— Directions —
Please return the data that follows precisely as written, but without the images.

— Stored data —
※

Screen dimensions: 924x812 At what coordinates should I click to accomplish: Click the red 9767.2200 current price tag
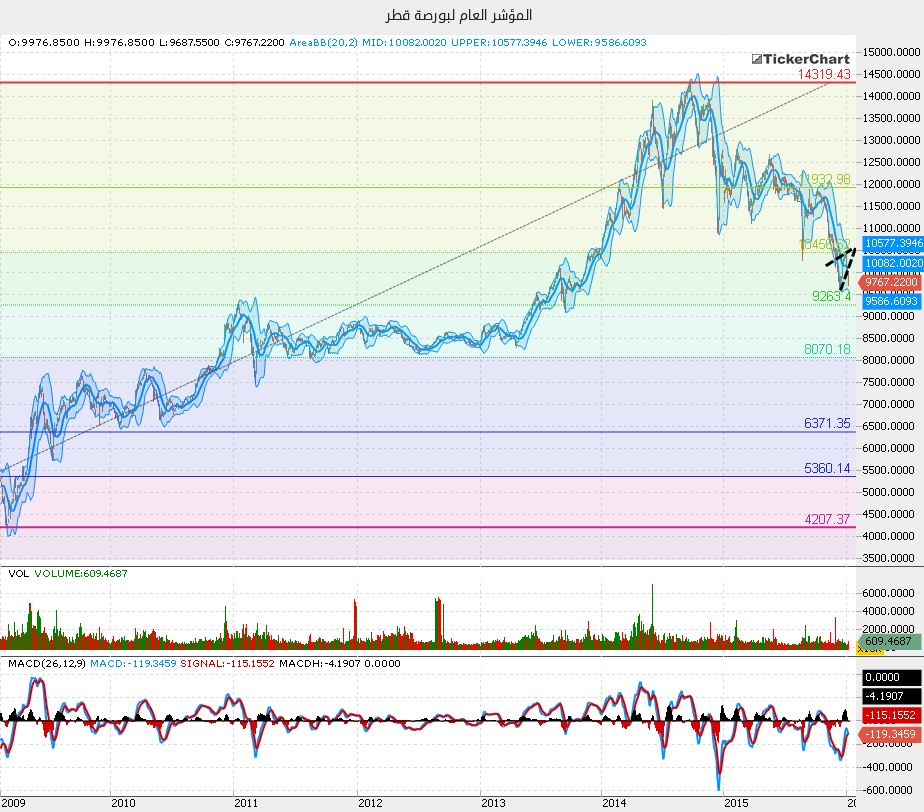pos(889,283)
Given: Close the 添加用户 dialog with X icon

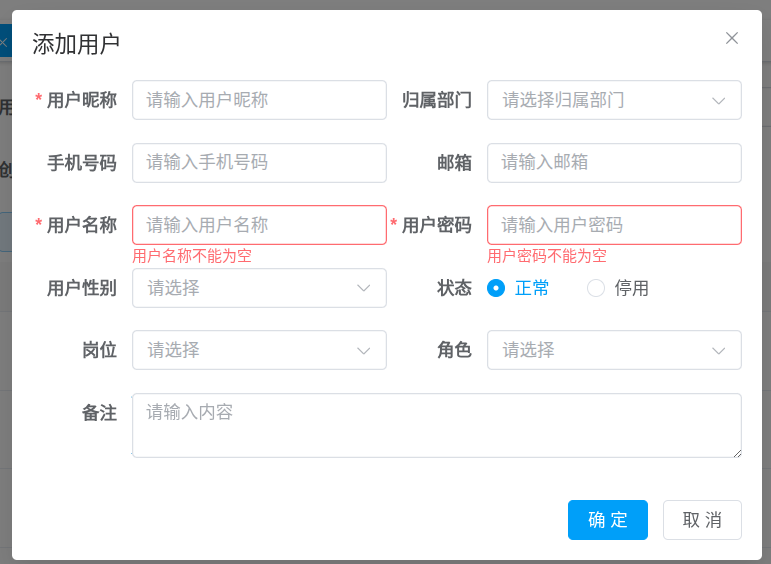Looking at the screenshot, I should tap(732, 38).
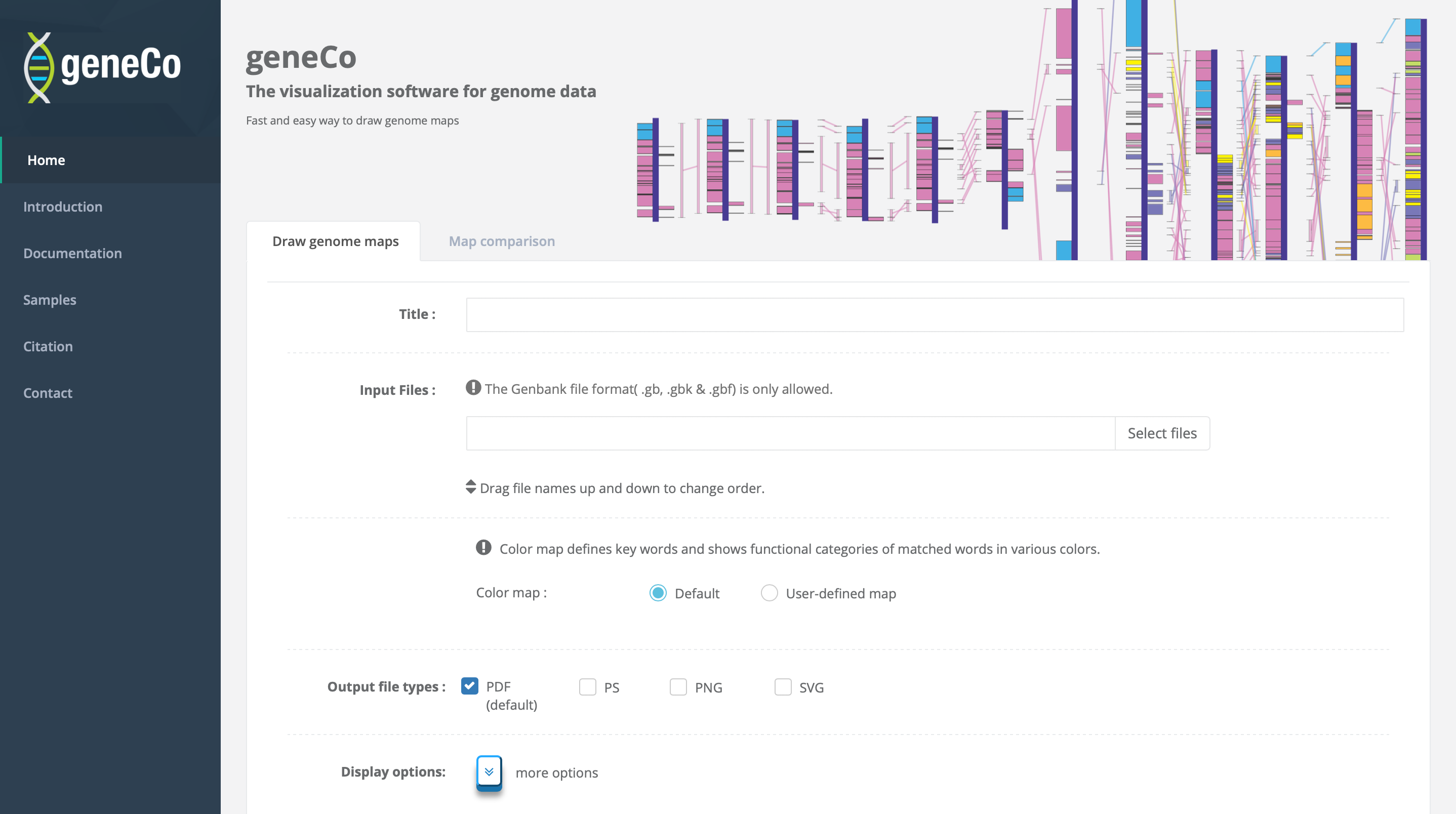Choose the User-defined map radio button
This screenshot has width=1456, height=814.
click(769, 593)
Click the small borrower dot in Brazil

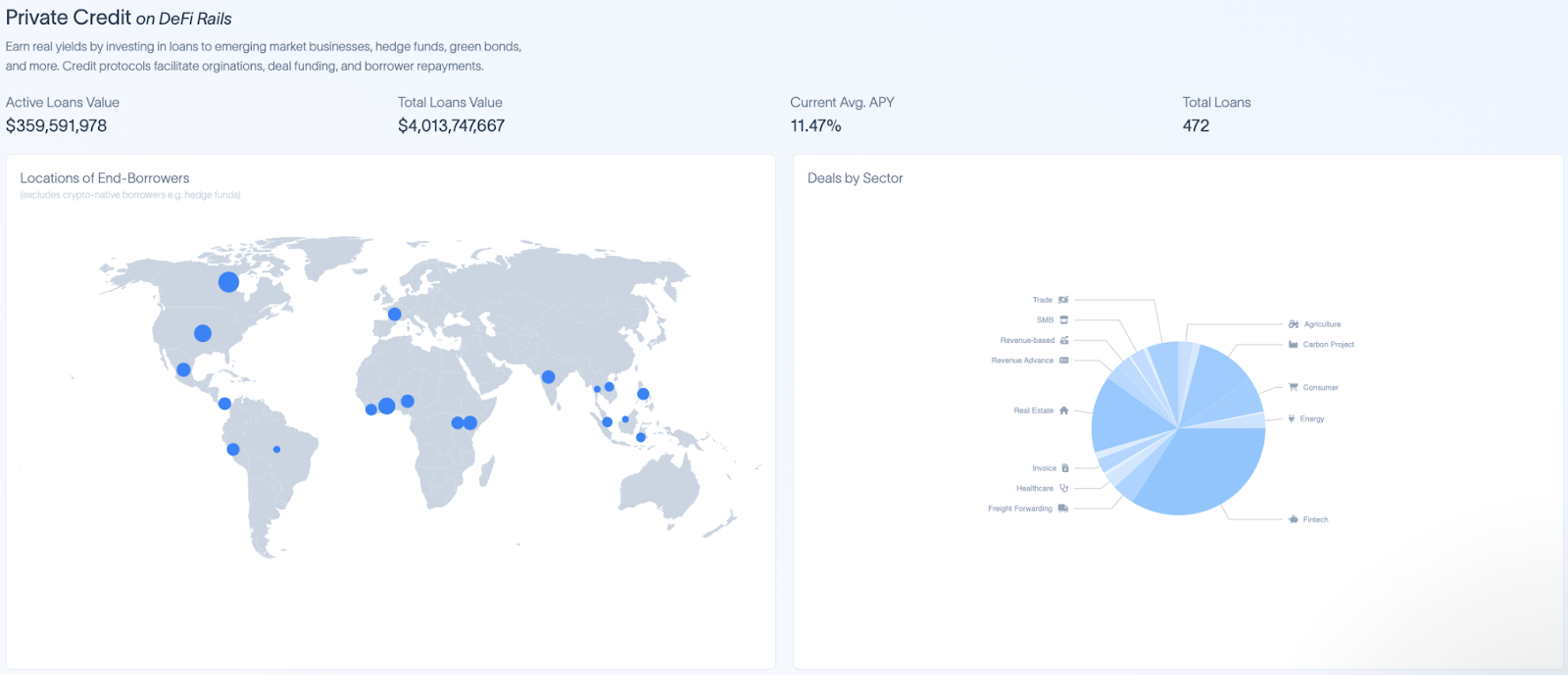coord(276,450)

※

— Written response —
Screen dimensions: 924x812 At what coordinates should I click to accomplish: Click the red 9767.2200 current price tag
pos(889,283)
Given: Close the 添加用户 dialog with X icon

Looking at the screenshot, I should tap(732, 38).
Choose the User-defined map radio button
This screenshot has width=1456, height=814.
click(769, 593)
Click the small borrower dot in Brazil

coord(276,450)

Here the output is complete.